We were listening to trip hop. Suddenly the record started to go all phasey, like the radio was tuning itself on and off the station. At first we thought the disc was slipping or something, then Grace got up to fiddle with the tuning button. That only made it worse. Grace’s mother came in from the next room and said she couldn’t get a picture on the battery television. It was full of wavy lines. Then we heard the first boom. It was far away and hollow and it rolled like thunder. Most nights up in the Highlands we get thunder. We know very well what it sounds like. This was something else. Boom! Again. Closer now. Voices outside, and lights. We took torches and went out to the voices. The road was full of people; men, women, children. There were torch beams weaving all over the place. Boom! Close now, loud enough to rattle the windows. All the people shone their torches straight up into the sky, like spears of light. Now the children were crying and I was afraid. Most High had the answer: “Sonic booms! There’s something up there.” As he said those words, we saw it. It was so slow.

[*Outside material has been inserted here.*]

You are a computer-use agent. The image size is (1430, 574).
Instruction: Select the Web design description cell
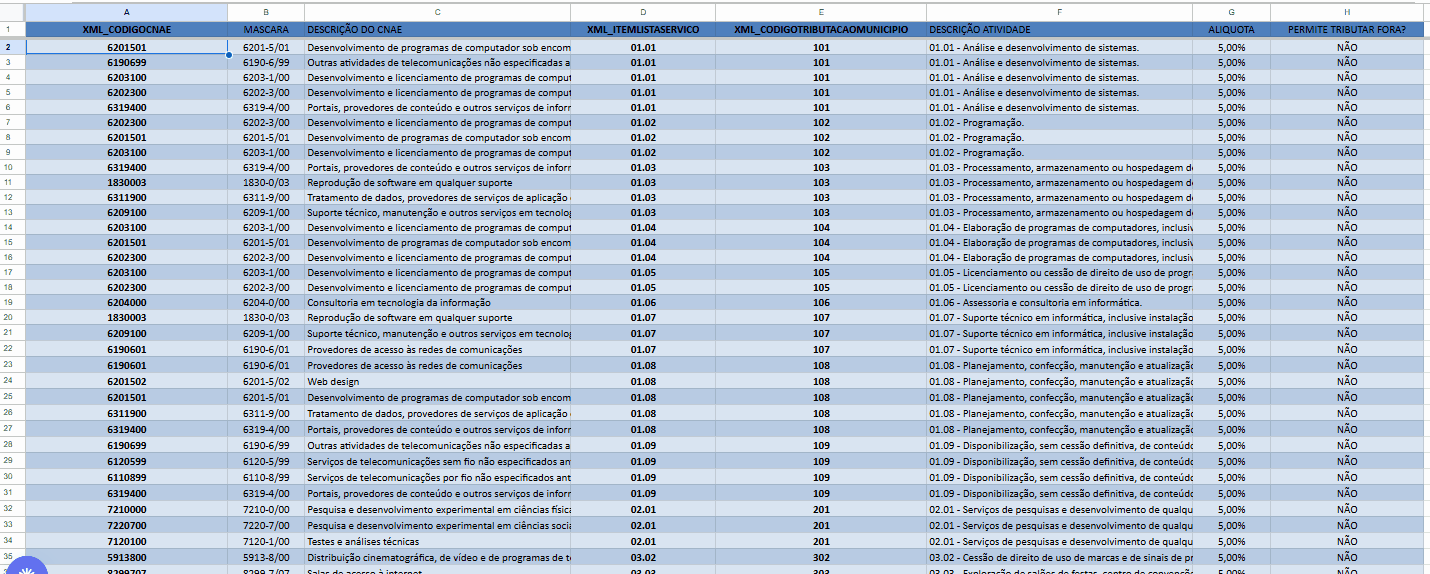point(437,381)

That was the amazing thing about it. It was like a child drawing a chalk line across a board. It came in from the south east, across the hills east of Kiriani, straight as an arrow, a little to the south of us. The night was such as we often get in late May, clear after evening rains, and very full of stars. We all saw a glowing dot cut across the face of the stars. It seemed to float and dance, like illusions in the eye if you look into the sun. It left a line behind it like the trails of the big UN jets, only pure, glowing blue, drawn on the night. Double-boom now, so close and loud it hurt my ears. At that, one of the old women began wailing. The fear caught, and soon whole families were looking at the line of light in the sky with tears running down their faces, men as well as women. Many sat down and put their torches in their laps, not knowing what they should do. Some of the old people covered their heads with jackets, shawls, newspapers. Others saw what they were doing, and soon everyone was sitting on the ground with their heads covered. Not Most High. He stood looking up at the line of light as it cut his night in half.
“Beautiful!” he said. “That I should see such things, with these own eyes!”
He stood watching until the object vanished in the dark of the mountains to the west. I saw its light reflected in his eyes. It took a long time to fade.
For a few moments after the thing went over, no one knew what to do. Everyone was scared, but they were relieved at the same time because, like the angel of death, it had passed over Gichichi. People were still crying, but tears of relief have a different sound. Someone got a radio from a house. Others fetched theirs, and soon we were all sitting in the middle of the road in the dark, grouped around our radios. An announcer interrupted the evening music show to bring a news flash. At twenty twenty eight a new biological package had struck in Central Province.